The healthcare field offers a world of opportunities, all of which are important. Most of the positions deal with direct patient care, making it difficult at times to know the difference between roles. Both medical assistants and certified nursing assistants provide direct patient care to patients of all ages and needs. Both professionals provide assistance with tests, procedures, and treatments, and both require the proper training and credentials. However, the work of a medical assistant is very different from that of a certified nursing assistant. While a nursing assistant provides more assistance with basic patient needs, such as mobility assistance and hygiene services, a medical assistant works more toward assessing and evaluating patients and assisting physicians with the treatment and care of patients.
In order to become a medical assistant, candidates must complete around one to two years of training through an accredited traditional or online medical assisting program. Students may choose to train as administrative assistants, clinical assistants, or generalists. During training, aspiring medical assistants learn through a combination of bookwork, hands-on experience, and clinical experience through an internship or externship.
On the other hand, those wishing to become certified nursing assistants can complete training through programs that last between six weeks and several months, depending upon the program. Training may be available online or through a traditional program and will include patient documentation and safety, systematic instruction for the specific duties of the position, and completion of required clinical time.
Duties and Responsibilities
Medical assistants perform a wide variety of duties in physician’s offices, clinics, and other healthcare facilities. These duties may involve collecting patient medical histories as well as allergies and medication lists. They also often perform initial physical examinations, take patient vital signs, and assist the physician in performing a number of procedures and tests. In addition, many medical assistants perform a number of administrative duties such as documenting patient care, completing patient charts, answering phones, performing billing services, making appointments, managing inventory, and more. Finally, medical assistants may be responsible for cleaning, sanitizing, and stocking rooms in preparation for the physician.

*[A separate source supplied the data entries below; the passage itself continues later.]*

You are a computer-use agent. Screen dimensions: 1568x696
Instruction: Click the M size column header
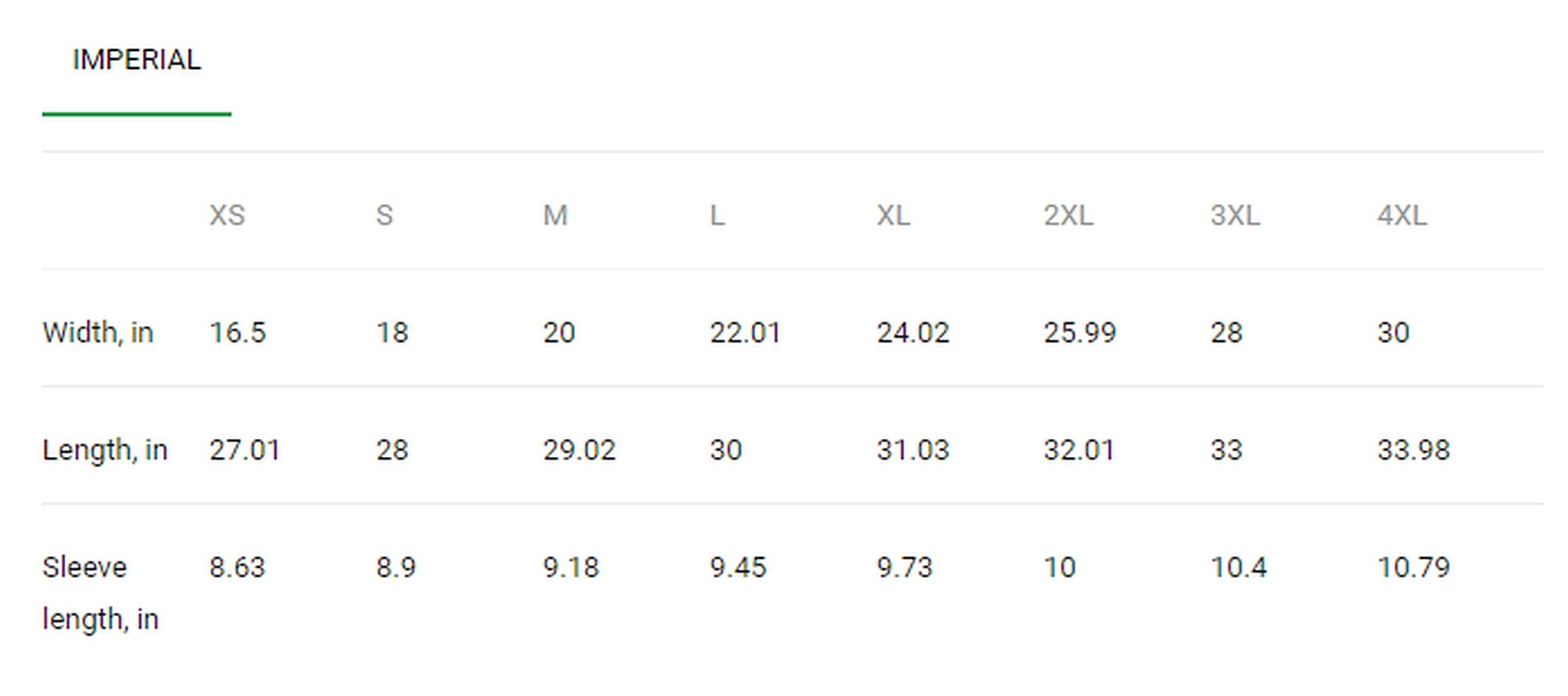click(x=555, y=216)
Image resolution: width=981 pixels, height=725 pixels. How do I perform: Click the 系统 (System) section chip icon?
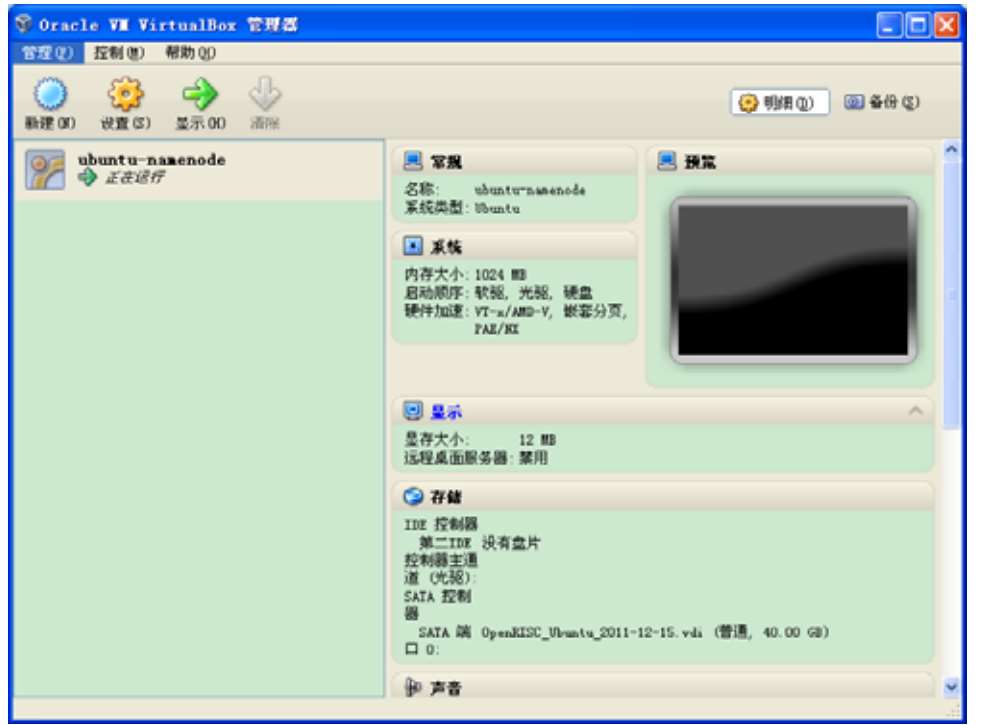tap(412, 246)
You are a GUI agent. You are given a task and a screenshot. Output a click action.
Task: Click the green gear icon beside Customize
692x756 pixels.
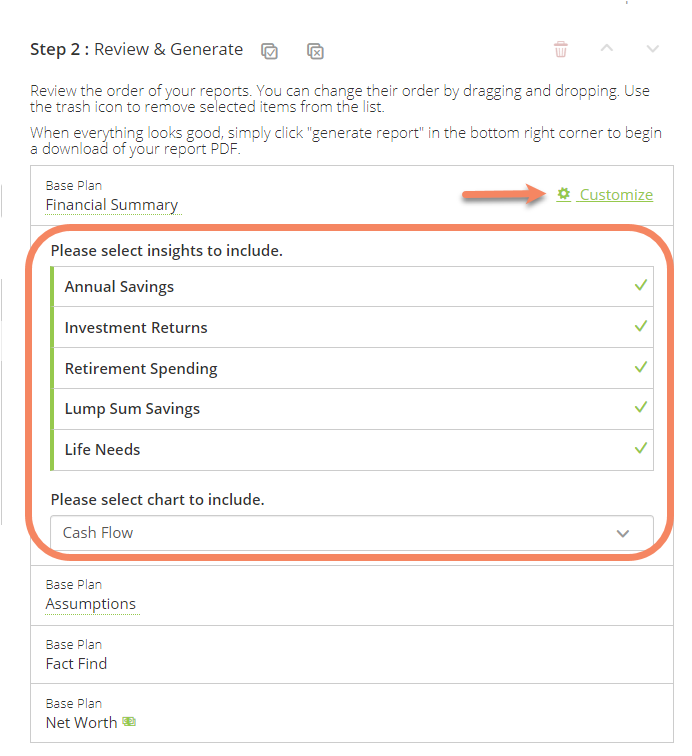(x=563, y=194)
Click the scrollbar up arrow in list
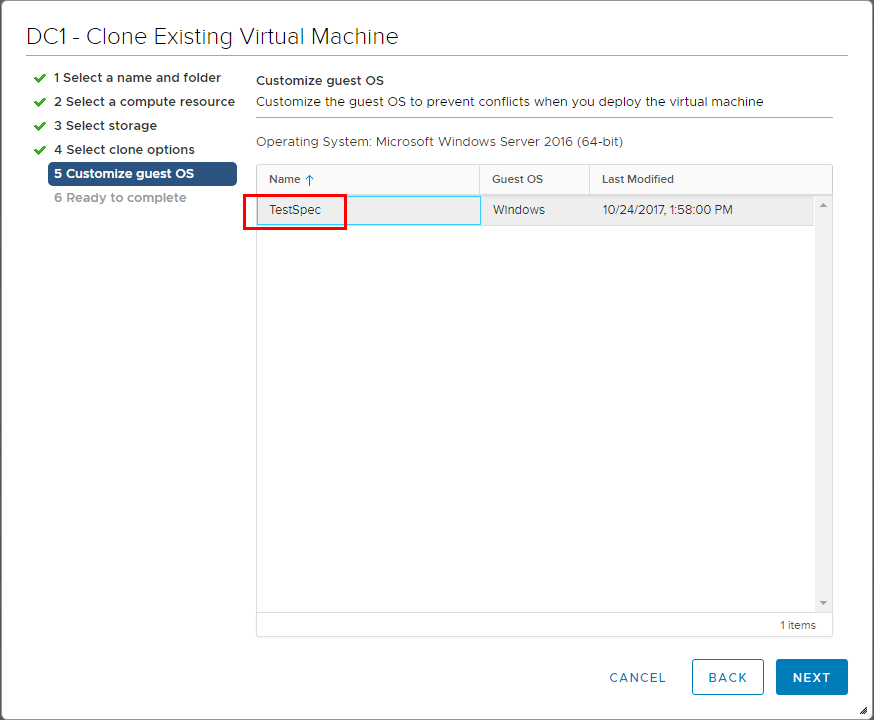This screenshot has height=720, width=874. tap(823, 206)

The job duties of a certified nursing assistant are vastly different. Typical responsibilities of a nursing assistant involve tracking intake and output of patients, assisting with physical activity and walking, and taking preventative measures to reduce pressure ulcers and other preventable issues. In addition, they often report patient condition to nurses, assist with minor procedures, and monitor patient safety. Many of the responsibilities of a certified nursing assistant are directly related to a patient’s daily living needs.
Employment & Salary
Medical assistants are in high demand in a number of facilities, including physician’s offices, urgent care centers, and clinics. In these jobs, medical assistants typically work with patients of all ages, backgrounds, and physical conditions. Medical assistants may also fine employment in specialized practices including oncology, pediatrics, or obstetrics. While the salary of a medical assistant may vary greatly from one location to another and depending upon position, the average salary for medical assistants across the country is around $30,000.
While there is also a high demand for certified nursing assistants, the available positions tend to be less varied and include facilities such as rehabilitation centers, hospitals, and nursing homes. In these positions, nursing assistants provide direct patient care and assistance, allowing other healthcare providers the time to provide skilled care and services. As with medical assistants, the salary of a certified nursing assistant may vary from one position to another, but the national average is around $24,000 annually.
While medical assistants and certified nursing assistants both play an important role in providing quality healthcare, there are some vital differences in the training, responsibilities, and job opportunities provided by each profession. Before you choose the career that is right for you, it is important to make sure the career you pick best fits your skills and interests.